■ EXERCISE PROMPT
Give the data again word for word; drop the pictures.

■ MATERIAL FOR THIS EXERCISE
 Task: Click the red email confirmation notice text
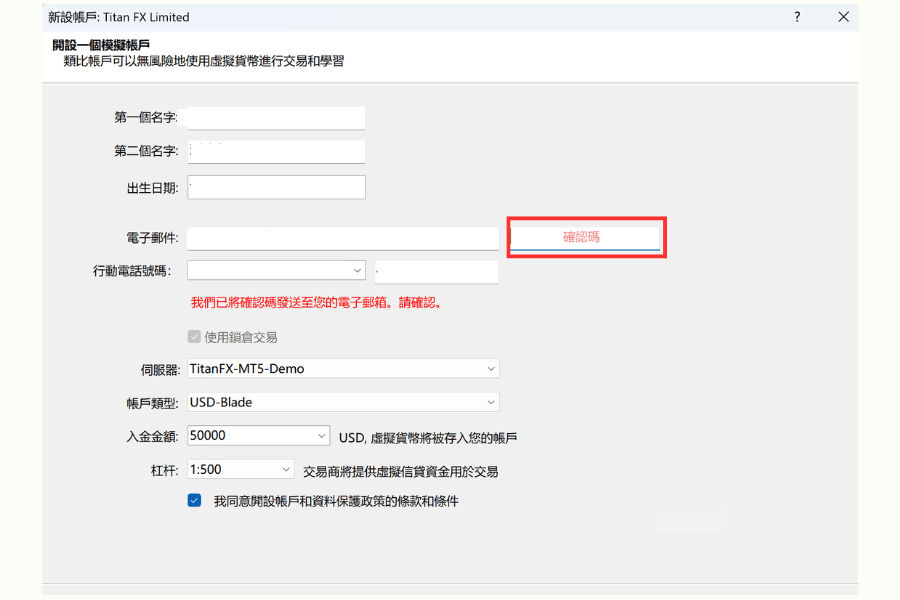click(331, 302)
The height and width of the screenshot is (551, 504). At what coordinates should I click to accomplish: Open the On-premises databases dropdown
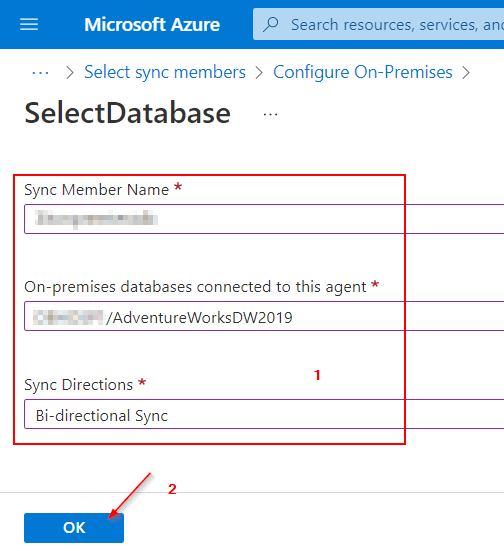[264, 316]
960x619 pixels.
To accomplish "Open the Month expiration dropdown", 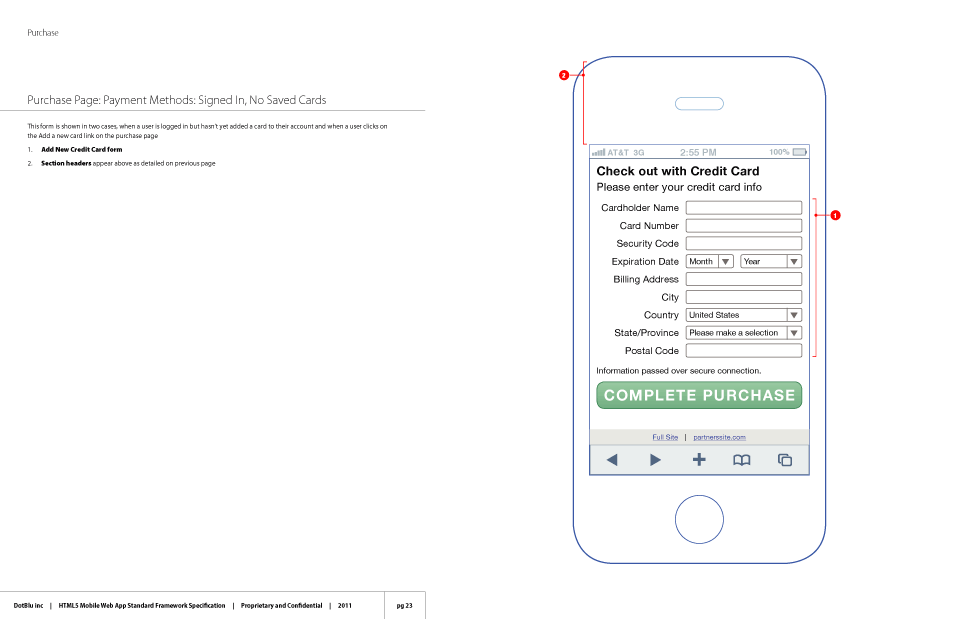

■ ANSWER AREA
 Task: Click the red email confirmation notice text
click(331, 302)
The height and width of the screenshot is (551, 504). At what coordinates should I click to accomplish: Open the On-premises databases dropdown
[264, 316]
960x619 pixels.
To accomplish "Open the Month expiration dropdown", 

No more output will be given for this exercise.